Most, if not all dynamic prop objects from the SDK Source can be rotated. In keeping with a three-dimensioned universe, prop objects can be rotated around all three axes: Pitch Yaw Roll (Y Z X).

A common difficulty with staging rotating objects in the map, is getting them to rotate (as we would naturally expect them to), no matter what their orientation and position on the map is.


ROTATION AROUND THE AXIS:

Rotation around the axis is measured as the movement of a line's angle (expressed as degrees) around a given origin. A line's angle can be incremented from 0 to 359 degrees (Or 1 to 360 degrees). Below is a brief description of the three axes.

  • Pitch (Y) - Forward/Backward rotation
  • Yaw (Z) - Directional (North, South, East, West) rotation
  • Roll (X) - Tilt (right,Left) rotation

WORKING WITH ROTATION AND ORIENTATION

The (Y Z X) Point of intersection (or vector) within a given prop, will describe (and is in fact, determined by) the physical attitude, orientation and (hand) of the prop, with respect to a given origin in the prop's universe. The following description will attempt to explain how attitude, orientation and hand of an object effects our perception (and prop manipulation) of rotation around the axis.

Suppose you have a pen.

  • If you hold the pen vertically, (where the tip points upright) in front of you, the pitch orientation of the pen is 90 degrees (Y). While holding the pen, if you unscrew its cap, the rotation of the cap occurs (counter-clockwise direction) along the (Z) axis.
  • Take the same pen and hold it horizontally (so it lays flat on its side) in front of you. The pitch orientation of the pen is now 0 degrees (Y). The cap also now rotates (back, toward you) along the (Y) axis.
  • Finally, swivel the pen (while it is horizontal) so that you can only see the end of it in front of you. The pitch orientation of the pen is still 0 degrees (Y). But, now the cap rotates (left) along the (X) axis.

Absolute vs Relative:

In each case, rotation along the axes appeared to change, simply from re-orientation of the pen. The absolute (real value) orientation of the pen is dependent on an absolute origin somewhere in the universe. The proof is that; regardless of which axis a rotation occurs on, and no matter where you stand, if the pen lays down, the pitch orientation of the object is 0 degrees. Likewise, when the pen is raised straight up, its pitch is 90 degrees, and so on.

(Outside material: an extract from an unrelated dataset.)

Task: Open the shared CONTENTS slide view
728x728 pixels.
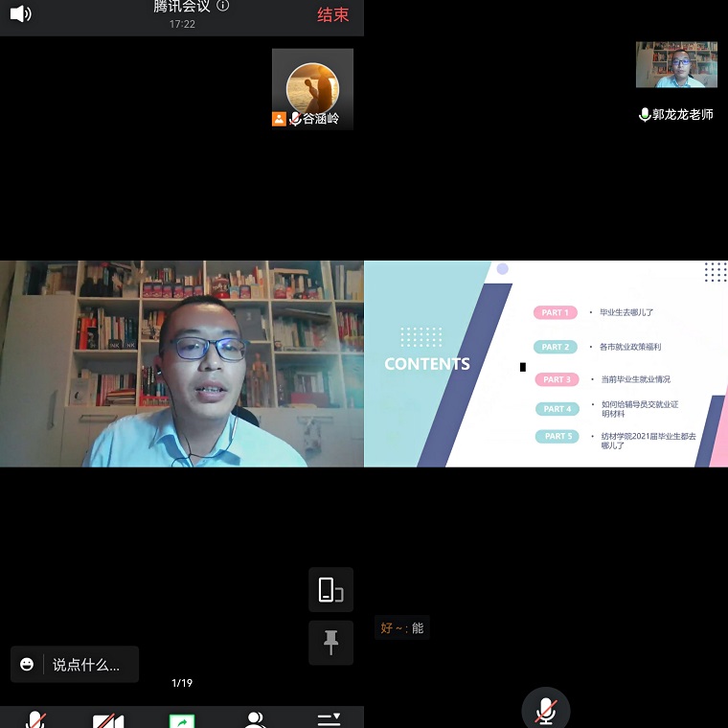Action: [546, 364]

Which Assessment is Correct

Say you were floating in space, and you happened to turn upside down as you viewed the pen. In absolute terms, the pitch orientation of the pen is still 90 degrees. However, as far as you are concerned, the pen 's pitch appears to be -90 degrees. Which assessment is correct? (In Valve's world, you always can trust that the map's pitch level is always at 0 degrees).


The Appearance of Rotation

The appearance of Rotation along a given axis also depends on an absolute origin. However, the impact of relative perspective can be illustrated:

  • If the pen exercise had been conducted on the south edge of a circle, and another person had observed the exercise from the west edge of the circle, the pen-cap's rotation along the (X) axis, as perceived from the south, would appear as a rotation along the (Y) axis, as perceived from the west, and so on.

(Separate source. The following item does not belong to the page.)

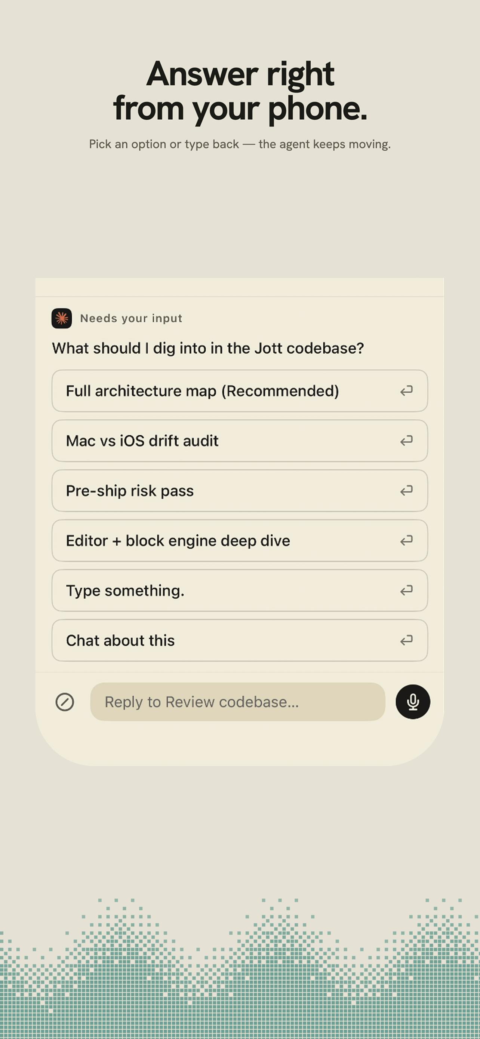
Task: Click the Pick an option subtitle text
Action: [x=240, y=144]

AN ILLUSTRATION OF RELATIVE PERSPECTIVE

Consider how all this might apply when attempting to position and orientate a button prop object in a map.

In the image example: Rotating Button, the orientation of each button differs on each of the console panels. The info_start_player entity is facing due north (0 degrees) in accordance with the map's absolute origin. The Pitch Yaw Roll settings for each button are:

  • -45 0 0 (North panel)
  • -45 -90 0 (East Panel)
  • -45 180 0 (South Panel)
  • -45 -270 0(West Panel)

Use of negative values

  • Some settings are expressed as negative values. Though the prop model's (Y) default is 0 degrees, (when we first add it to the map), it so happens that this model's image detail is represented by the back (south side) of a button and not its opposing flat (north) side. If we set this button's pitch (Y) to positive (+) 45 degrees, the button would actually be resting upside-down on its back, with a 45 degree pitch up. This will expose the flat side of the button. (And might yield a 'no-draw-fragment' effect on what the player sees.) An angle of minus (-) 45 degrees will move the pitch forward, so that the back of the button (the detail) is exposed and allows to button to be fitted and aligned to an equipment console panel, which also has a -45 degree slant.
  • Likewise, some of the (Z) settings in the illustration are expressed as negative values. Our natural inclination is to set the button's (Z) value to 90 degrees (for East) and -270 degrees (for West). Again, the orientation of the button necessarily requires that its back-side be exposed for the proper detail effect. This means that its hand must be adjusted for negative values. (or... you can use positive values, but they must be swapped, such that the East button's (Z) value is set to 270 and the west button's (Z) value is set to 90.)
  • Keep in mind, that the position of the button (that is...which panel to place it in...) is not the primary concern here. It's the orientation of the button, which counts here. (So that it can then ultimately be positioned in the right context).

ORIGIN

Description

Origin can be defined as a source, from which all relevant values and references are derived. It also infers absolute center. Origin is expressed as (X Y Z) , representing Length, Width and Height, respectively. (Note: This is not to be confused with Pitch Yaw Roll (Y Z X)).


Grid Units and Scales

In Valve, a map's origin is deemed the center of the map, and its values are: 0, 0, 0. From there, we can increment units of (X Y Z) on any scale that is suitable. For example, if each unit on a grid represented 20 feet, we could draw a texture brush and effectively build a block in our world, that is:

  • (4 units by 5 units by 2 units) or (80' long x 100' wide x 40' high).

Exploiting Origin

  • Origin helps us determine ambience in a map. For example, an env_sun entity can be placed west of the map's origin, along with a light_environment that points its light (from west to East), effectively giving the player a sense that the time of day is approaching dusk. Like wise; if the positions were reversed, it may seem like dawn.
  • An entity's origin can be manipulated for certain physics (rotational) effects, such as pulley systems, trap doors, or centrifuges. For example: An attached wheel on a spinning axel will rotate evenly, 360 degrees, when centered and aligned with the end of the axel. If you move the wheel's origin away from the axel's origin, the wheel's rotation now translates as a tethered orbit around the axel. (Makes for a great weapon-trap if the circumference is wide enough and the NPC or player doesn't see it coming...)